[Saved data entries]
^^^^^^^^^^^^^^^^

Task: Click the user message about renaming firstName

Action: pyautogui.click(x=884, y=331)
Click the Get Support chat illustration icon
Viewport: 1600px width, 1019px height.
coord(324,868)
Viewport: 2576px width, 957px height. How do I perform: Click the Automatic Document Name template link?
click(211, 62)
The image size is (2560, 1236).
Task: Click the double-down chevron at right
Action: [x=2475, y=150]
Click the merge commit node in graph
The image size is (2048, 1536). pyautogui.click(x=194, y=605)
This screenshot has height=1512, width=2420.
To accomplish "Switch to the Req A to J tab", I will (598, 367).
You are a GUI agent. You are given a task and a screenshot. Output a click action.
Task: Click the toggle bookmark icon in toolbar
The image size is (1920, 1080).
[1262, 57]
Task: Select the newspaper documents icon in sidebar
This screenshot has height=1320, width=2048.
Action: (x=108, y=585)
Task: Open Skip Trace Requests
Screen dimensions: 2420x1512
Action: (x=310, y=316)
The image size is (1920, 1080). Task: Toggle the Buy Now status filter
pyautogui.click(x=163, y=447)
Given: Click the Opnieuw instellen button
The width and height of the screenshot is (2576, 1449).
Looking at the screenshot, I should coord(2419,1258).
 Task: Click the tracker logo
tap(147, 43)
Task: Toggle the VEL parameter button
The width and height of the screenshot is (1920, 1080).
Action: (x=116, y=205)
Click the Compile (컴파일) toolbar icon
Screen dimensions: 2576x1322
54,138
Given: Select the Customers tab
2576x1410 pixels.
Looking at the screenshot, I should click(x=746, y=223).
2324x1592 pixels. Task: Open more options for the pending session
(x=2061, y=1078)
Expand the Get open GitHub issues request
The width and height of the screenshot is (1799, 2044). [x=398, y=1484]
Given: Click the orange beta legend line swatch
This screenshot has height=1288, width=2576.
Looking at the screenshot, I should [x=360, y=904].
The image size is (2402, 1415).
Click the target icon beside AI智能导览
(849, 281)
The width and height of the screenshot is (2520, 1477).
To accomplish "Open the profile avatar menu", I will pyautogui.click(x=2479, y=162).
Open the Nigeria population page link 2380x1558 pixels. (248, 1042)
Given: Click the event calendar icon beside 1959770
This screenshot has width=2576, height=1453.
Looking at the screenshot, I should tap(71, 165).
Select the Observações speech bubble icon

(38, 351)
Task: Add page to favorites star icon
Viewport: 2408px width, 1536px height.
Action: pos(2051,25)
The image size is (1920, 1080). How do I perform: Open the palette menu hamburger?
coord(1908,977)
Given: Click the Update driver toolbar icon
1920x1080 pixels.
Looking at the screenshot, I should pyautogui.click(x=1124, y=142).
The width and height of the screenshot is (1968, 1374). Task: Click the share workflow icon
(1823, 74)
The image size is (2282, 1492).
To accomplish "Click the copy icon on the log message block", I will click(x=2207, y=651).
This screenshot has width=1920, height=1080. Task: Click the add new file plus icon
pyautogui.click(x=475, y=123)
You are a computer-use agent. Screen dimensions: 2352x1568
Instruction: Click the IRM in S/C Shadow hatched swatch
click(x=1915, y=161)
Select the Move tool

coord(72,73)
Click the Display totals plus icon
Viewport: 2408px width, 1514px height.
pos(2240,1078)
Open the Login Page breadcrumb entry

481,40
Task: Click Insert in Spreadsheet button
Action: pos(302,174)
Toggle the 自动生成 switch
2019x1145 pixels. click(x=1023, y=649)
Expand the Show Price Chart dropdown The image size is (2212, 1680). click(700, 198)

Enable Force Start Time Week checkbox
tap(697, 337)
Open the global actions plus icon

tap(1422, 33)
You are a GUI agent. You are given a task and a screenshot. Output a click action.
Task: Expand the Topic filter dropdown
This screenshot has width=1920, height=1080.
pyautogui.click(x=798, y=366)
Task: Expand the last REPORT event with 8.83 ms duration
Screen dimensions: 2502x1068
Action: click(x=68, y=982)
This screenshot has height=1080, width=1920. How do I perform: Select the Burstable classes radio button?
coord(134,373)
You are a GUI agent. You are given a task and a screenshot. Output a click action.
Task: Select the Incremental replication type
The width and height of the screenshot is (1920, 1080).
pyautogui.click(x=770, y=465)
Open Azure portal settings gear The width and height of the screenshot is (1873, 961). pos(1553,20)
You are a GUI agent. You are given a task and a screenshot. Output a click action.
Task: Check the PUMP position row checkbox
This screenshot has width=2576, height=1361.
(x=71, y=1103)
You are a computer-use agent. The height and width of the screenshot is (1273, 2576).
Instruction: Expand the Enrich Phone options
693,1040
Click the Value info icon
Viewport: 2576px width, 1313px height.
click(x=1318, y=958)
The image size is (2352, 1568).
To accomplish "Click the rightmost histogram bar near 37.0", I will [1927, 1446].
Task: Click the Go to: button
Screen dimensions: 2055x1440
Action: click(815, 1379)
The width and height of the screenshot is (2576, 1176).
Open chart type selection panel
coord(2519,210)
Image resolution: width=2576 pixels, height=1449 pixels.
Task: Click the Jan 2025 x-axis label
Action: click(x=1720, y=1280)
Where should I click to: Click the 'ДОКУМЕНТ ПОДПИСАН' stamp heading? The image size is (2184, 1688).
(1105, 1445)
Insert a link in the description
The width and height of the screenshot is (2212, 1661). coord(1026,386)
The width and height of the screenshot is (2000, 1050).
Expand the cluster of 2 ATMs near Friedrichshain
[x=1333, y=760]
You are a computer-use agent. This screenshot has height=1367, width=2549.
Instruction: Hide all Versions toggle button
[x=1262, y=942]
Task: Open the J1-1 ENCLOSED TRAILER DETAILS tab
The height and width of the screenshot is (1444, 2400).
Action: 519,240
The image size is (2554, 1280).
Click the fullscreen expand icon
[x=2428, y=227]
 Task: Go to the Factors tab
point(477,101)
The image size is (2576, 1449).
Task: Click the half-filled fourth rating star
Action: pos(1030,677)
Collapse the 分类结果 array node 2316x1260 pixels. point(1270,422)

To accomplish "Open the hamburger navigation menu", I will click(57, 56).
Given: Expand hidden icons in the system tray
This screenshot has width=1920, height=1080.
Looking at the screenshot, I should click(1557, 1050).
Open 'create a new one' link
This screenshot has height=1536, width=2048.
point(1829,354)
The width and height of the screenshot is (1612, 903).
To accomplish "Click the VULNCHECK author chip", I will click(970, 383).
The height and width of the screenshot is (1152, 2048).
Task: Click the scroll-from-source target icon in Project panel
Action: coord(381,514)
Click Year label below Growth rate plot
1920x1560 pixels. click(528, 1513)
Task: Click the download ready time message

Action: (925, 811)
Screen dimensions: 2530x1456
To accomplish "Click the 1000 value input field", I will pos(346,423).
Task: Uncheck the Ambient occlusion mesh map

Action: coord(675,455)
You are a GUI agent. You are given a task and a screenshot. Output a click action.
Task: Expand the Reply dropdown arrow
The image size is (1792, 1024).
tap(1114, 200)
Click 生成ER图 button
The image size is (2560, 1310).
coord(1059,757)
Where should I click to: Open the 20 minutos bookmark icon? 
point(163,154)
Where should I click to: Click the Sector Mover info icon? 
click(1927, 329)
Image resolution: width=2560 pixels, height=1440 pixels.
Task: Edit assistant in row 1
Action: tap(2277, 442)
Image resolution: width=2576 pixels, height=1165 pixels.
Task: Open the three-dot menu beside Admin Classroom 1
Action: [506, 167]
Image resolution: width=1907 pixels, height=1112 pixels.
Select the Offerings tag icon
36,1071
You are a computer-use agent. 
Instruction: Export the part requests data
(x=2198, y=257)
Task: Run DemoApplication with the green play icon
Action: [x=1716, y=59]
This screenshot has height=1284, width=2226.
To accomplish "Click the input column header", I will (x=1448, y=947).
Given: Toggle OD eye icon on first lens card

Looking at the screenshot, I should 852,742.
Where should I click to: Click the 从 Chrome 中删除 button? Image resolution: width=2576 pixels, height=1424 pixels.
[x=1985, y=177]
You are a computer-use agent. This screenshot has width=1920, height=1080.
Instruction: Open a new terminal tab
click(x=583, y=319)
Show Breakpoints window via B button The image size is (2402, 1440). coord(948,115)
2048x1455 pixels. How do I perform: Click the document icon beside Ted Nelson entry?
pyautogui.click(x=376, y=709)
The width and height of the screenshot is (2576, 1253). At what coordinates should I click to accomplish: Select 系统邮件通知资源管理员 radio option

^^^^^^^^^^^^^^^^

Go over the data above and copy every line that has the word "Show" in it.

Completed task
Expand the Show Price Chart dropdown The image size is (2212, 1680). click(700, 198)
Show Breakpoints window via B button The image size is (2402, 1440). coord(948,115)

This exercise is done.